YOUR GOAL:
From the entries below, return only the lines starting at the one that contains "Worthless Knowledge Podcast (201, 2208)" and ending at the one that contains "Johnny Goodtimes (291, 840)", exactly as they stand.

DATASET EXCERPTS:
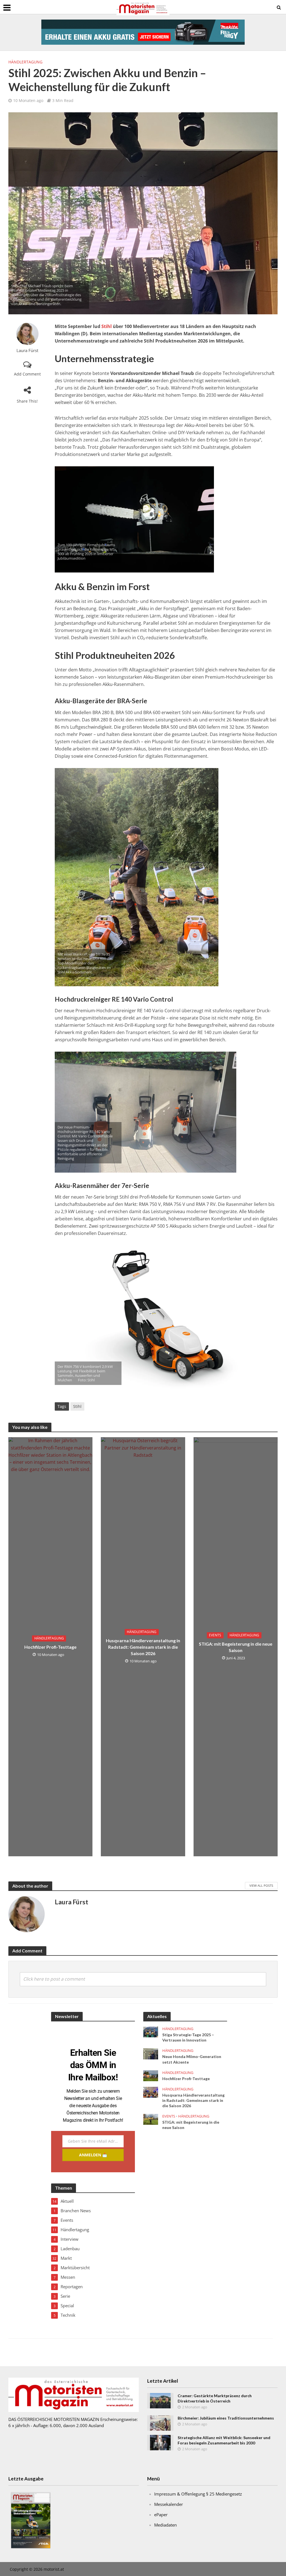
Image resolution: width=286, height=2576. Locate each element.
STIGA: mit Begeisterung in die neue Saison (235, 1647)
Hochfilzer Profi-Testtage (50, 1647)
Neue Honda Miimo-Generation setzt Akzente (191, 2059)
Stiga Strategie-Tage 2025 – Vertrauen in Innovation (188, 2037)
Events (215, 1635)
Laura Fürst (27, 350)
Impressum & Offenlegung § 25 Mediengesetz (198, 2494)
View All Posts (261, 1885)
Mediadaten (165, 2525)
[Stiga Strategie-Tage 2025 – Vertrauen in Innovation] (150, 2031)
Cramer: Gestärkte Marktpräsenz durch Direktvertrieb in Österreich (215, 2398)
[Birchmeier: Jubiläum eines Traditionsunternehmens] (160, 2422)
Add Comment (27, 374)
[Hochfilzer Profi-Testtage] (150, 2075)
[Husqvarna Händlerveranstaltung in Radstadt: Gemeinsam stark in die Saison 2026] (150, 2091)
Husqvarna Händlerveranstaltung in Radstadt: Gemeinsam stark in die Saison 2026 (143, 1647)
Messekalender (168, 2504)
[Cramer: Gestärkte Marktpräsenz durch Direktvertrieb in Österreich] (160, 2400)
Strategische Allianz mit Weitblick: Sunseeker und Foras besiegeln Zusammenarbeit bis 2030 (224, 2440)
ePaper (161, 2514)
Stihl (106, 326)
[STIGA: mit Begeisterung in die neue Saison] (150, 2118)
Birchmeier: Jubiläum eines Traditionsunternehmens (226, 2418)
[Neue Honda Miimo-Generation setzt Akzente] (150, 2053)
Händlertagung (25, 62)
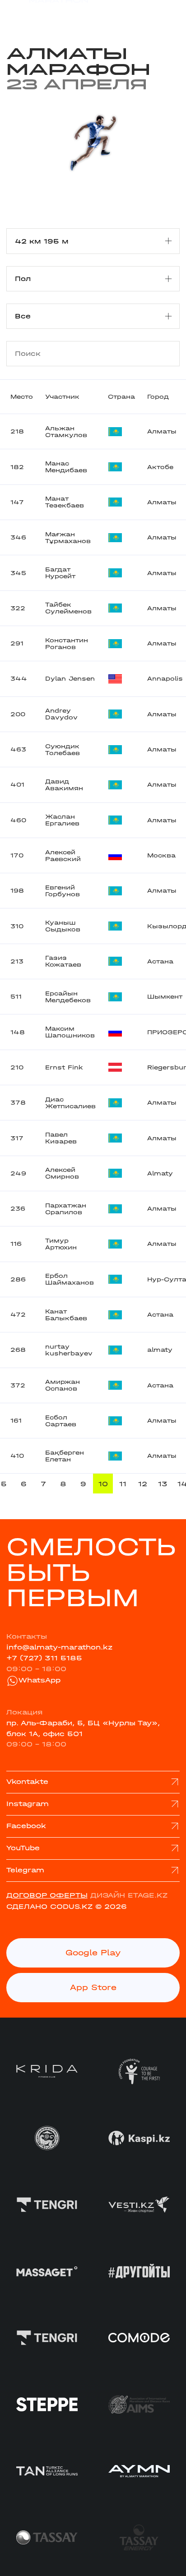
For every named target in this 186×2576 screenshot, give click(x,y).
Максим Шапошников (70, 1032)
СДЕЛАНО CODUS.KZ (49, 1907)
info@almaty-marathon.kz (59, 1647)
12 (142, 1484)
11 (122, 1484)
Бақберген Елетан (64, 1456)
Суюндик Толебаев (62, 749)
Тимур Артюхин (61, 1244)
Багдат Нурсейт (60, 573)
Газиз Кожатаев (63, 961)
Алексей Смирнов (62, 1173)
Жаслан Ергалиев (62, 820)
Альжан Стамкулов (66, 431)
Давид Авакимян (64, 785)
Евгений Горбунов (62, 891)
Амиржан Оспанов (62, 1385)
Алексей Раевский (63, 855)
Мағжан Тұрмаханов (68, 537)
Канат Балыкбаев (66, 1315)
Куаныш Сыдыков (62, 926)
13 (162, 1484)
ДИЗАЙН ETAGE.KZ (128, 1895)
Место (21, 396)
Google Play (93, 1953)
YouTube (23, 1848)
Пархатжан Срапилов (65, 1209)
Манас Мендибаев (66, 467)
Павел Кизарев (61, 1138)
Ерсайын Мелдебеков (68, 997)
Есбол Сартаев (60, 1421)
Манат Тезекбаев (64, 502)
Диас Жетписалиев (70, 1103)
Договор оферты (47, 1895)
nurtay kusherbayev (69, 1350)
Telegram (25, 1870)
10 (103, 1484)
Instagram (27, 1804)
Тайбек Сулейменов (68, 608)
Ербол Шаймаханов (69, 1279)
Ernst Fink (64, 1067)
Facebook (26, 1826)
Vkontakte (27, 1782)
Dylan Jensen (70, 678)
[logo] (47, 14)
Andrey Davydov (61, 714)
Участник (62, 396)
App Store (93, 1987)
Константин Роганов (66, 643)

* * *

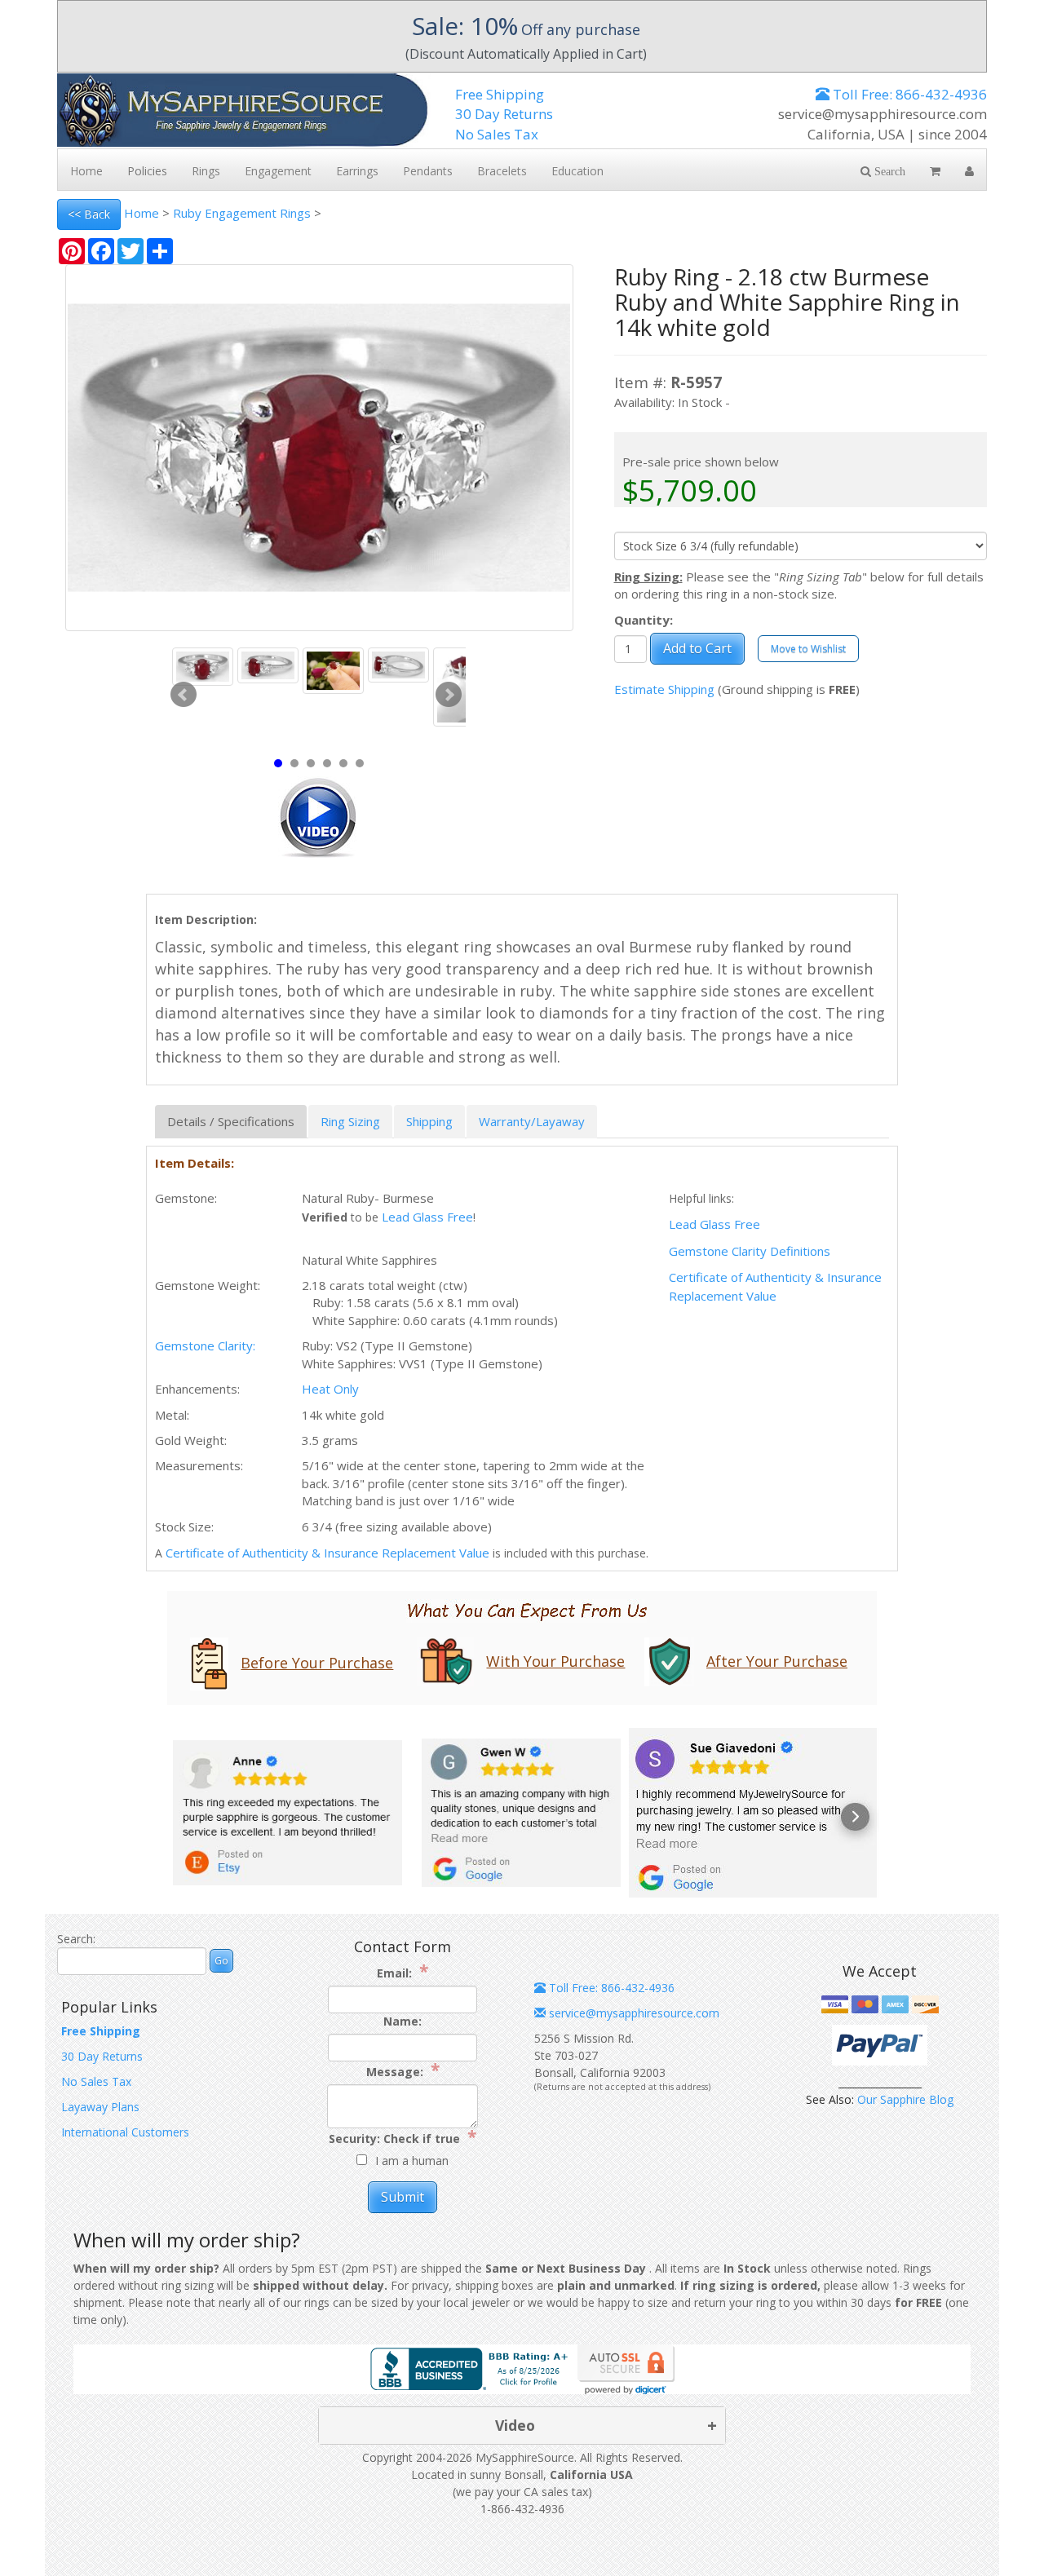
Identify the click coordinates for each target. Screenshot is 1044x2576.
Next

---

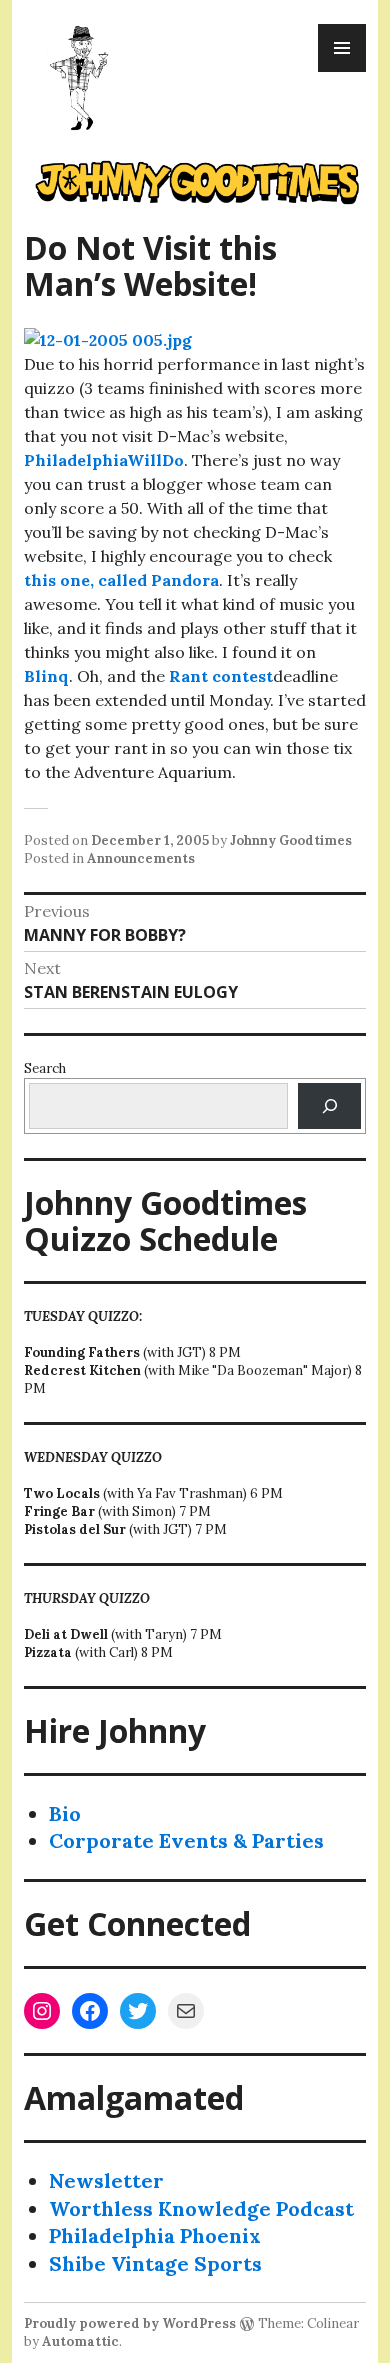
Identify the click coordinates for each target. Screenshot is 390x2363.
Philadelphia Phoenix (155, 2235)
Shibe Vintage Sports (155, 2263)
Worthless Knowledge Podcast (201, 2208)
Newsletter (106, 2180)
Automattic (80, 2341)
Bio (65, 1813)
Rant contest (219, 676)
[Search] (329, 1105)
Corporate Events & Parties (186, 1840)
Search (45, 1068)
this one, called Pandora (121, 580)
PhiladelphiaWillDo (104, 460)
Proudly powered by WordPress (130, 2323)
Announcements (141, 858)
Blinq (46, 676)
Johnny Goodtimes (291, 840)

WRITTEN RESPONSE:
Worthless Knowledge Podcast (201, 2208)
Newsletter (106, 2180)
Automattic (80, 2341)
Bio (65, 1813)
Rant contest (219, 676)
[Search] (329, 1105)
Corporate Events & Parties (186, 1840)
Search (45, 1068)
this one, called Pandora (121, 580)
PhiladelphiaWillDo (104, 460)
Proudly powered by WordPress (130, 2323)
Announcements (141, 858)
Blinq (46, 676)
Johnny Goodtimes (291, 840)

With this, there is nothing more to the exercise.